19/12/2014 12:49 GMT | Updated 18/02/2015 05:59 GMT

Ofsted Is Measuring the Wrong Things

Last week saw the publication of the annual Ofsted report which looked at the outcomes of schools' inspections in 2013-14. The report's headline-grabber was that progress in secondary schools in the UK 'has stalled', with 29% of state secondary schools now rated as less than good.

In the report, the Chief Inspector of Schools, Sir Michael Wilshaw, said that there are now 170,000 pupils in inadequate secondary schools, about 70,000 more than two years ago. Sir Michael puts these problems down to a combination of, amongst other things, failing to build on prior learning, poor and inconsistent leadership, ineffective middle management, too much low-level disruption and poor careers advice. To raise standards, according to the report, schools "need to concentrate on the basics."

At Young Enterprise, we have a lot of respect for Sir Michael and his team. They do an excellent job. But Ofsted can only measure what the government tells them to measure and because of this, we believe that Ofsted is sadly still a long way off being able to judge the true effectiveness of our schools and their long-term impact on the lives of our children.

In my view, the assessment criteria laid out for Ofsted by the government are too blunt and much too narrow. They place much too much emphasis on the number of young people achieving certain grades, usually the number of students who achieve five A*-C grades at GCSE level, and no emphasis on job and life skills.

Sir Michael admits that he has concentrated on English and Mathematics teaching recently and this reflects the current political direction. It is no bad thing. It is of course vital that we can objectively evaluate our young people's knowledge - that's why examinations are so important. And, yes, maths and English are crucial to any fully rounded education. But, as I've said before, we must not forget that knowing Pythagoras' Theorem is not the be all and end all. There's a lot more to education to than that, and in today's world work and life skills are becoming more important by the day.

All of our young people deserve a good quality education - schooling that prepares them for their working life, helps them to find a job or gives them the skills to start up their own business and contribute to the economy. A top-quality education should not only teach students key facts and figures, but also help them put them to practical use. In fact, the most important skills our children learn at school should be the practical application of the skills needed to succeed in the real world.

The issue we've got as a country at the moment is a lack of work-ready young people. In research carried out by Young Enterprise and Opinium, employers said that 70% of young people weren't prepared for employment. This figure is not going to drop if we continue to just measure the A*-C grade result for subjects such as maths and English. We all know that the number of students who achieve five A*-C grades says nothing about the number of children who can manage their money effectively or get a job. Important though they are, by measuring these results alone we're creating unintended consequences; we're saying to schools, forget life skills or getting ready for employment, just make sure your pupils hit the grades. And this approach is clearly failing at the moment as nearly 1 in 5 young people are facing the daunting prospect of unemployment.

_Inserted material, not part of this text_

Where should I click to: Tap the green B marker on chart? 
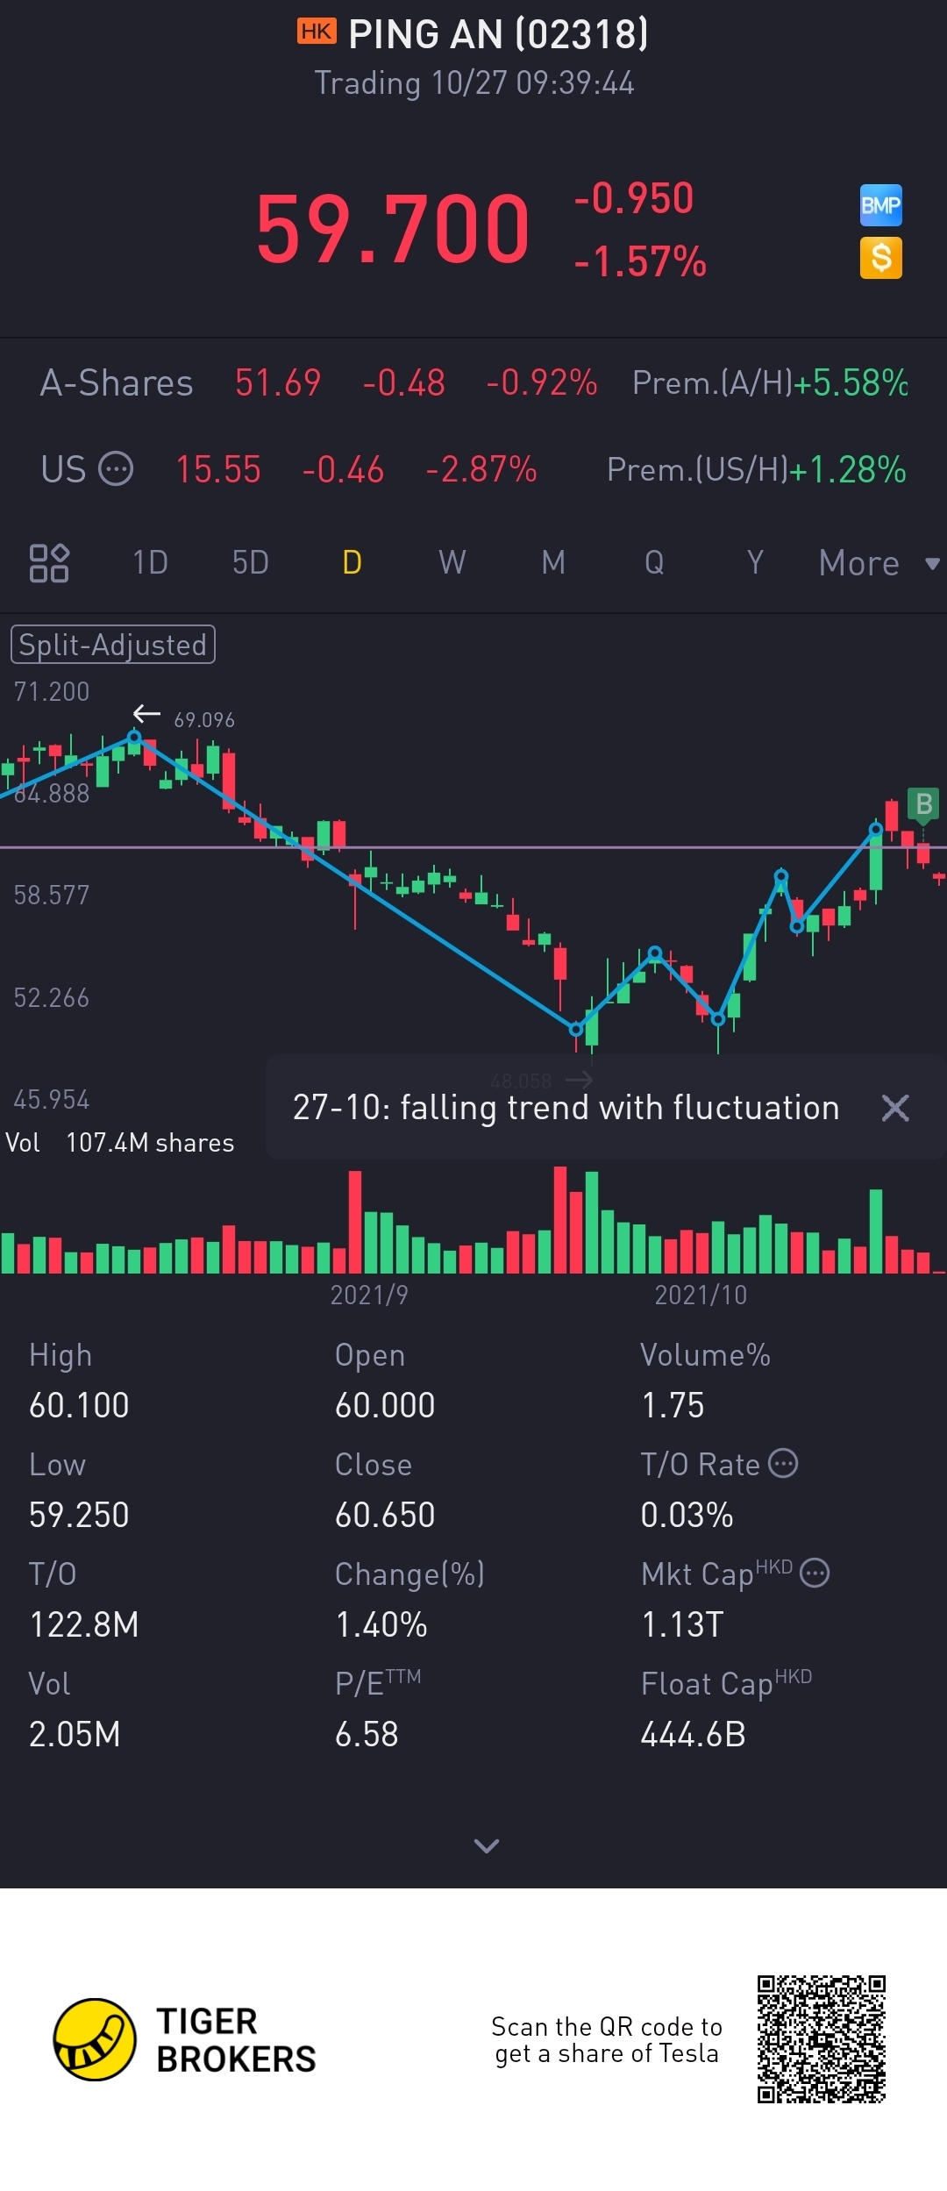point(923,803)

So what should be factored into an Ofsted report? Our research has found that an effective education system needs to teach '5 key skills' - communication, teamwork, creativity, resilience and problem-solving - as well as the crucially important skills around financial education. It's always going to be difficult to assess the true effectiveness of our education system if we don't have good data about how our schools are performing on this front. If we taught these skills and could measure the outcomes, our children's prospects would be greatly improved. As one of our financial education students recently said: "It's stuff you need to know but you don't know you need to know it."

As I have said in a previous blog post, I believe that the first step towards teaching these five key skills is to bring together a board of education leaders - and business people - to form a long-term strategy for the future of education. Only then will we give ourselves the time and space to ask the really big, important questions, such as what is education for and how can we judge whether it's working? If we could come together to devise a long-term strategy, start teaching and measuring the things that really count in the lives of our children, then we could create an education system that's truly fit for the future.